In Helperin v. Guzzardi, 108 Cal.App.2d 125, 238 P.2d 141,143, the court, speaking on the question of delivery, said:

"Furthermore there was no delivery such as to result in the formation of a contract. The writing provided that the seller was to pay Prindle a broker's commission * * * By the oral agreement Prindle became the special agent of Guzzardi with respect to possession of the writing and received it in *85 that capacity. It was returnable upon demand when it became certain Mrs. Guzzardi would not sign it. The possession of Prindle was subject to the right of Guzzardi to recall the writing. An instrument placed in the hands of a third party is not delivered as long as the signer retains control of it. Williams v. Kidd, 170 Cal. 631, 637, 151 P. 1; Hudemann v. Dodson, 215 Cal. 3, 6, 7 P.2d 997. Whether it is a deed or other instrument, the intention of the depositor to part with or retain control is the deciding factor."

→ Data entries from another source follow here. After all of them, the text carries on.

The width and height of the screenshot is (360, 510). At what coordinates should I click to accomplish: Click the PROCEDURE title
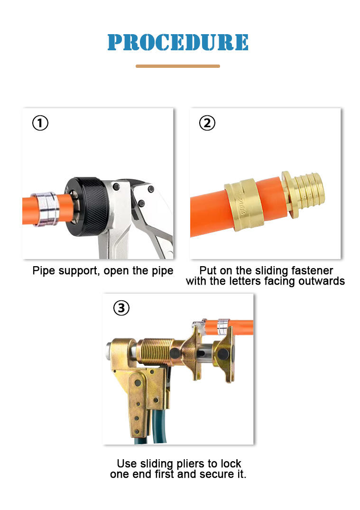(178, 42)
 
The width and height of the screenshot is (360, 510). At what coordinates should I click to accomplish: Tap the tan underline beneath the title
(177, 66)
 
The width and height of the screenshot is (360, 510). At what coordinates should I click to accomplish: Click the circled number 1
(40, 123)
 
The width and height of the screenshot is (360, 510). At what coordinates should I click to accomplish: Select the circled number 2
(207, 123)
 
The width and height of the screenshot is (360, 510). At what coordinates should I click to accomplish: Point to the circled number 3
(121, 308)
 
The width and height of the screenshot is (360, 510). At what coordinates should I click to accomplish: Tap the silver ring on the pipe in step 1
(46, 210)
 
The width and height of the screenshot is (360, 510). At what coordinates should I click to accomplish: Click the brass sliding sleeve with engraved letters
(241, 204)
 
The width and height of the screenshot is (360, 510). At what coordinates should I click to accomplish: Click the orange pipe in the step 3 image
(240, 327)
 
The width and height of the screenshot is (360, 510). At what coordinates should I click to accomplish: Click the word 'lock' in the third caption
(231, 464)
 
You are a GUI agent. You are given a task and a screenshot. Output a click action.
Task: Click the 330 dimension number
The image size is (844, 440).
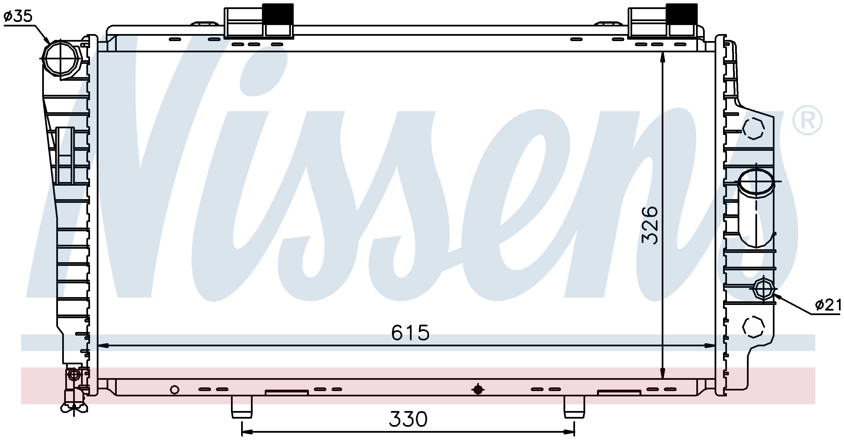408,419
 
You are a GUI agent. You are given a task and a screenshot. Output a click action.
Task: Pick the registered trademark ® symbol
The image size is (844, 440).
807,120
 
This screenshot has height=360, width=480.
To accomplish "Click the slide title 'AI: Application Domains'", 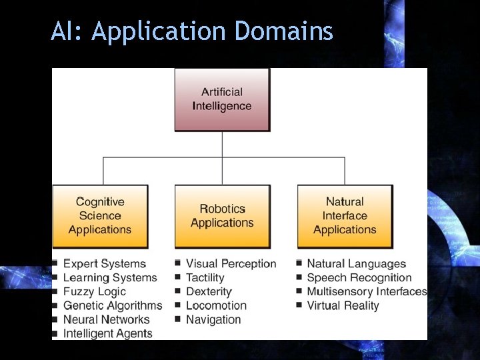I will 192,31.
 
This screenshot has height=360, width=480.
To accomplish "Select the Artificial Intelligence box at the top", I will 222,99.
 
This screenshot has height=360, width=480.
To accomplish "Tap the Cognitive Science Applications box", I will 100,215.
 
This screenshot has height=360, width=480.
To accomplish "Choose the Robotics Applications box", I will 222,216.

II. It is insisted that the admission in evidence of the appraisal of the property made by J. Hudson Barker, deceased, constitutes reversible error because the appraisal is hearsay. Without conceding this to be error, it should be pointed out that the question of valuation was not a material issue in the case, but merely a collateral matter. The appraisal was admitted to lend credibility to the testimony of both Mr. Leader and Mr. Tenenbaum to the effect that an appraisal had previously been made of all the property, on account of the minor's interest in the property and that this was necessary in order to obtain court approval of any sale. According to the testimony both Mr. Leader and Mr. Tenenbaum pointed out to T. E. Bonner when he solicited a listing of the property that they could not and would not recommend a sale below the value as appraised by Mr. Barker. The value of the property as shown by the appraisal was $39,000 but the offer was for $30,000. If error, the error consisted in the admission in evidence of illegal evidence not affecting the sole fact question of acceptance of the contract by the appellees. Aetna Ins. Co. v. Kacharos, 226 Ala. 504, 147 So. 438, 91 A.L.R. 1432. Besides in Howell v. Dodd, 229 Ala. 393, 157 So. 211, 214, this court said:

"The questions to which these assignments relate do not show that injury resulted from the ruling. * * * Injury will not be presumed but must be affirmatively disclosed."

Supreme Court Rule 45.

Upon a careful consideration of the evidence, which we have not undertaken to set out in detail, and the principles of law involved, we think that the decree of the lower court should be upheld.

Affirmed.

LIVINGSTON, C. J., and LAWSON and MERRILL, JJ., concur.